> [What needs to be done]: Once the line containing "The height and width of the screenshot is (134, 157)." is found in the entries below, reproduce it and every line after it, stopping at and including the line containing "You are a computer-use agent. The image size is (782, 382)."; reproduce nothing else, and keep each line exact.

• • •

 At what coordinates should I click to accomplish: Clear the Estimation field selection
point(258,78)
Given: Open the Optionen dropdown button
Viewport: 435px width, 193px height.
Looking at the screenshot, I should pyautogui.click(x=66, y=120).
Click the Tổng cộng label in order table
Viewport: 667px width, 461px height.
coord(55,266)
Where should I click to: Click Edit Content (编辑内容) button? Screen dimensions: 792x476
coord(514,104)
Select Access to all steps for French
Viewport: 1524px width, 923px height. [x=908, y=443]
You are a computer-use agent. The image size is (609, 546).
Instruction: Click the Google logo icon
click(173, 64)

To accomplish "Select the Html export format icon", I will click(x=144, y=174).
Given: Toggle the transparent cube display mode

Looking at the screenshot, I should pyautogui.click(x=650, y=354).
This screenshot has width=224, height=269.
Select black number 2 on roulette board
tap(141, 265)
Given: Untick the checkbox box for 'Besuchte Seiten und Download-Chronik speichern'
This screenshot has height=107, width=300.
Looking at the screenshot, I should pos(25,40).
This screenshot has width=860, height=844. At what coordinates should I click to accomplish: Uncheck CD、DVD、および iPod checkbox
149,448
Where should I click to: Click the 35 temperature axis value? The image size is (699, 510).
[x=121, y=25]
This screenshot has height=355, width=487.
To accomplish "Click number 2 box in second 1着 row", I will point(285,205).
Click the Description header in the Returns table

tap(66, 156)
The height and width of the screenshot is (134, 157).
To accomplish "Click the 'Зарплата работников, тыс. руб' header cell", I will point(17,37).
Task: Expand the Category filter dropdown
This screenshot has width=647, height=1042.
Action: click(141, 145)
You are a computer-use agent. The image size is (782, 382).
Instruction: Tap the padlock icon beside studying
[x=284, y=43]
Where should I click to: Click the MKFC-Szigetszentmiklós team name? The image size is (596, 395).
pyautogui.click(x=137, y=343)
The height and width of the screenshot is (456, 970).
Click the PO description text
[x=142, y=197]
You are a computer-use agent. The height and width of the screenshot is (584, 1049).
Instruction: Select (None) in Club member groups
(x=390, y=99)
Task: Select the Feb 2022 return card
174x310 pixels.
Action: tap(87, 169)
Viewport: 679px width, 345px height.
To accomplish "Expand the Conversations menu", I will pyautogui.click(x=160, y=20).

• • •

> [The completed task]:
The height and width of the screenshot is (134, 157).
To accomplish "Click the 'Зарплата работников, тыс. руб' header cell", I will point(17,37).
Task: Expand the Category filter dropdown
This screenshot has width=647, height=1042.
Action: click(141, 145)
You are a computer-use agent. The image size is (782, 382).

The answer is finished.